In other words, both the EU and the UK are going to have to make decisions on how they want (or feel they need) to manage the post-pandemic environment.  Then they’ll need to see how well their respective positions synch with each other and what that means in practical terms for their relationship.

The future relationship between the UK and the EU has the potential to impact a range of industries.  Some, however, stand out as being “in the front line”, these include Agriculture/Fishing, Travel/Haulage/Logistics and Financial Services.

Figuring out the geopolitical landscape across the world

Even if investors only buy shares on the FTSE, they may be buying into global companies and/or global trends.  This means that the performance of their investments can be influenced by what happens in other parts of the world.  Right now, for example, the U.S. is experiencing civil unrest in a period leading up to an election, the result of which may have serious implications for the U.S.’ relationship with other countries, particularly China.
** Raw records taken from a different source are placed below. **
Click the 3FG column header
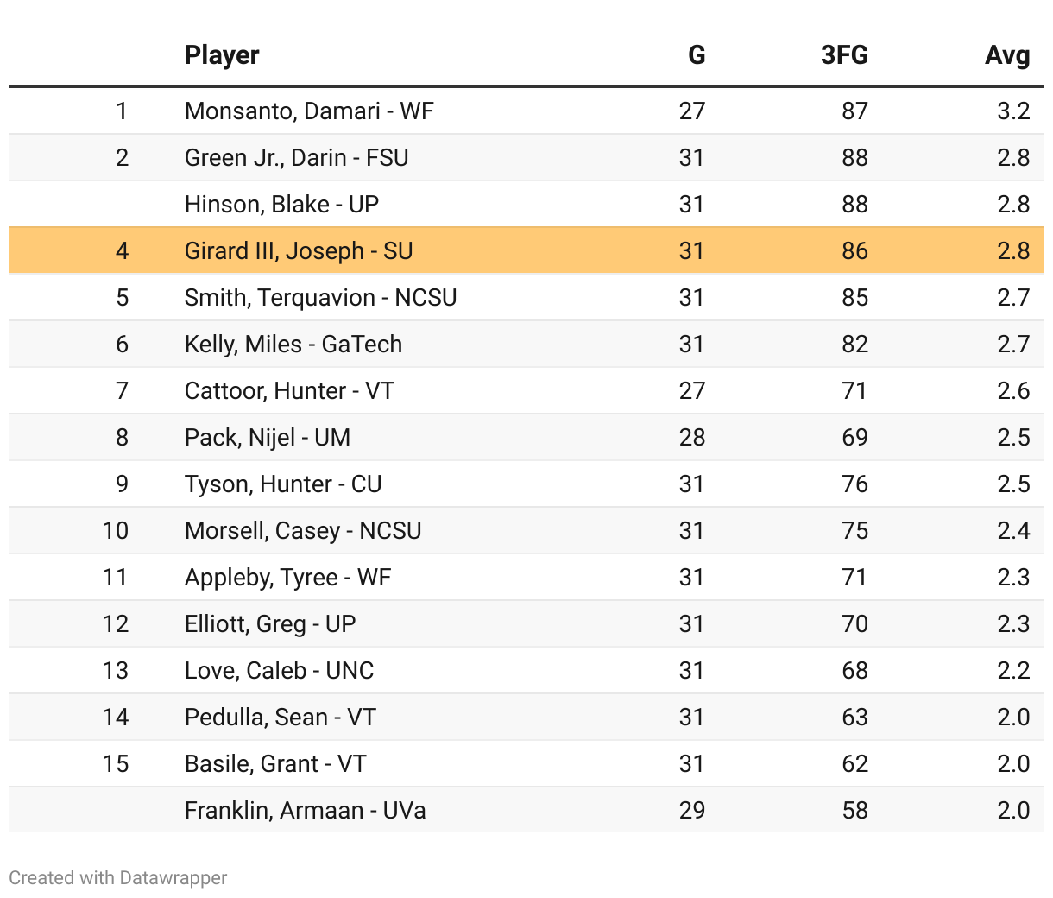 click(844, 55)
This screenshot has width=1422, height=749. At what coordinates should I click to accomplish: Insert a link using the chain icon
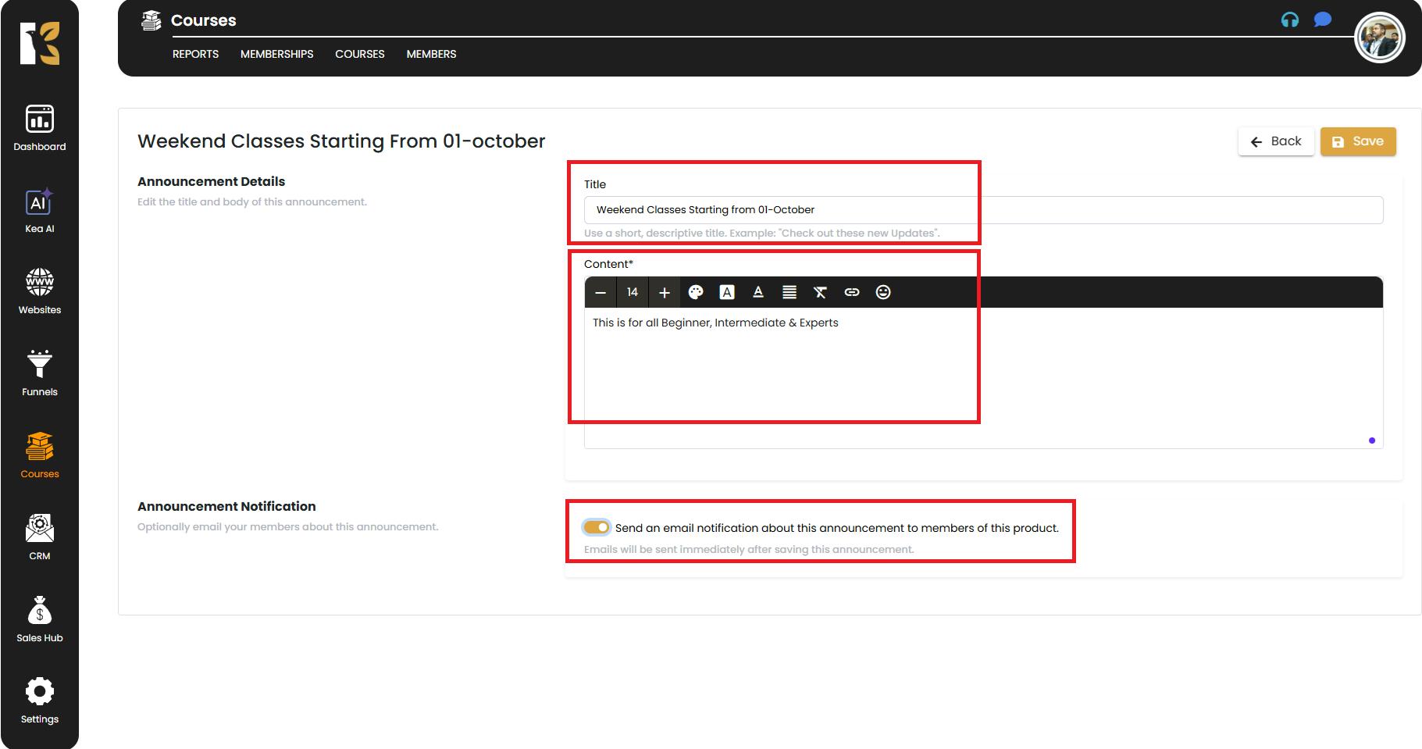[852, 292]
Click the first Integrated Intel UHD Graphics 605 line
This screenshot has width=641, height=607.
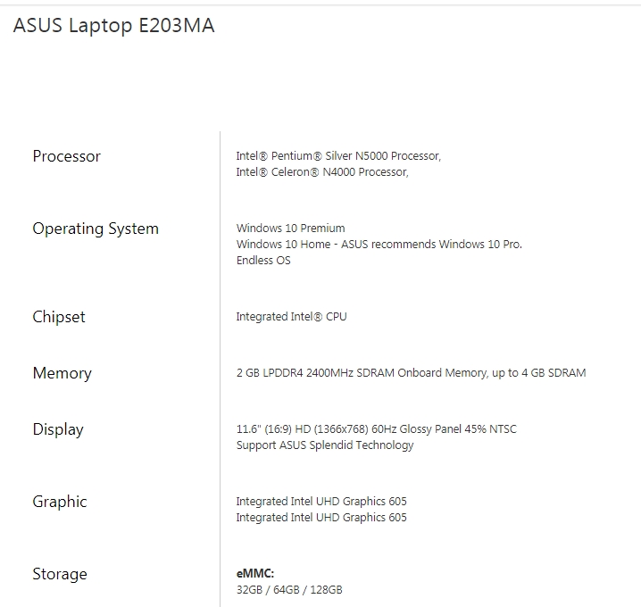[321, 502]
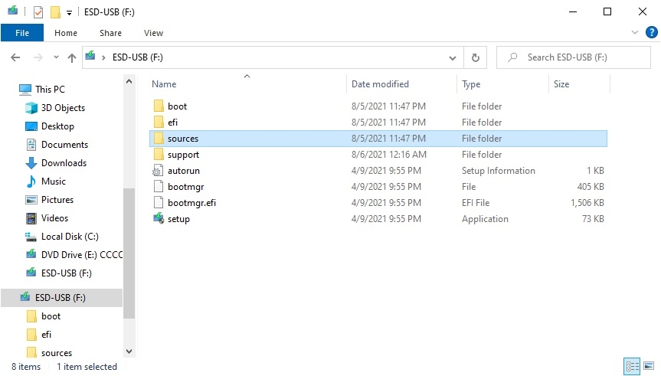Open the Help question mark icon
Screen dimensions: 661x376
[x=650, y=33]
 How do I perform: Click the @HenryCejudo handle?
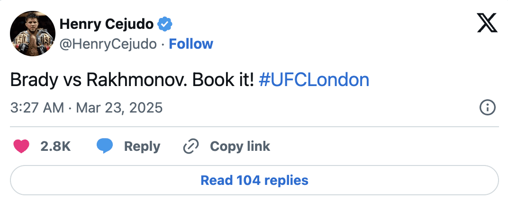point(108,44)
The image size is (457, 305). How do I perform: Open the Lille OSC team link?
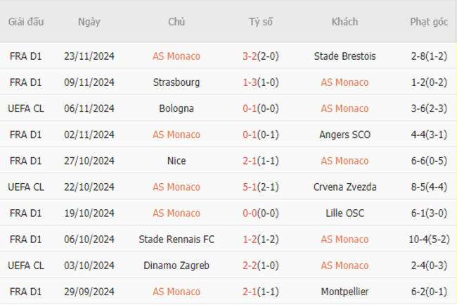coord(345,213)
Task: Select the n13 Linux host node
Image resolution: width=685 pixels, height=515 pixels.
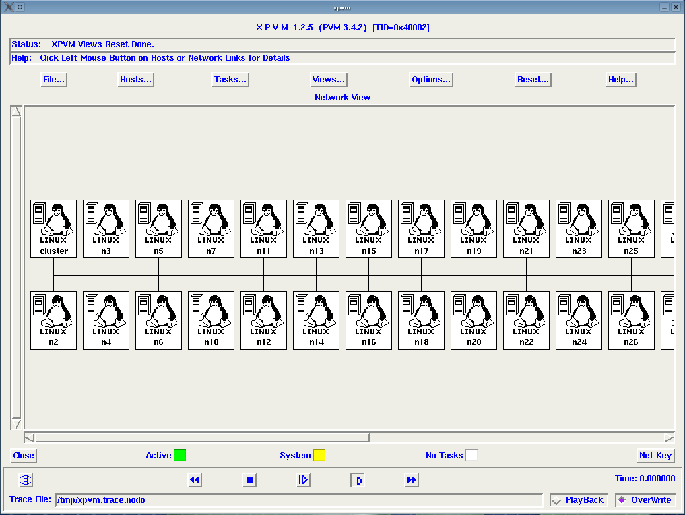Action: pos(316,228)
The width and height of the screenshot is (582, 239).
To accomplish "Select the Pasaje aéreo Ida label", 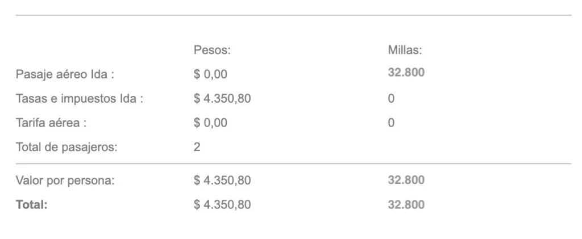I will pos(65,74).
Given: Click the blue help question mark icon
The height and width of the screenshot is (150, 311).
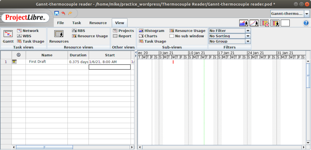Looking at the screenshot, I should tap(306, 23).
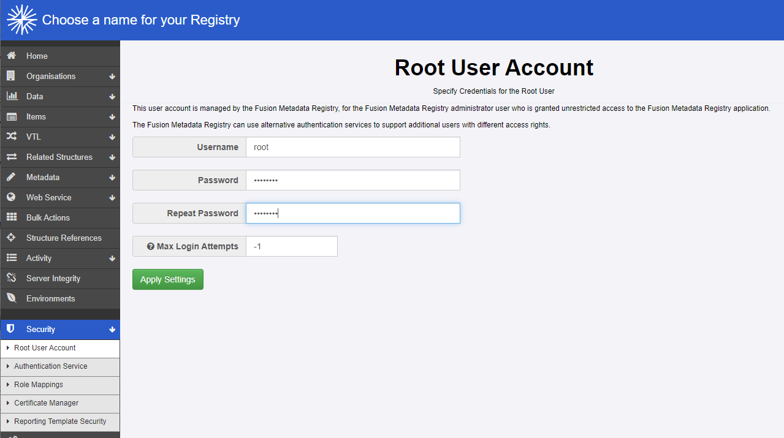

Being prepared for volatility

Although each investor will have their own view of the current situation, it seems likely that most, if not all, would agree that we are currently living in interesting times.  What’s more, it’s hard to say when we’ll reach the “new normal” or what exactly that will be.  This means that investors who stay in the stock market should be prepared for volatility and a lot of it. 

Investors who are uncomfortable with the thought of having to weather stock-market storms might want to move out now and protect their capital.  This may not make for the best returns, but sometimes it can be worth paying for peace of mind.

Remembering the importance of staying focused

You can only aim at a target if you know what that target is.  Regardless of what is going on in the world, you need to think about what is right for you in your particular situation.  You then need to keep informed and equip yourself to take all investment decisions calmly and mindfully.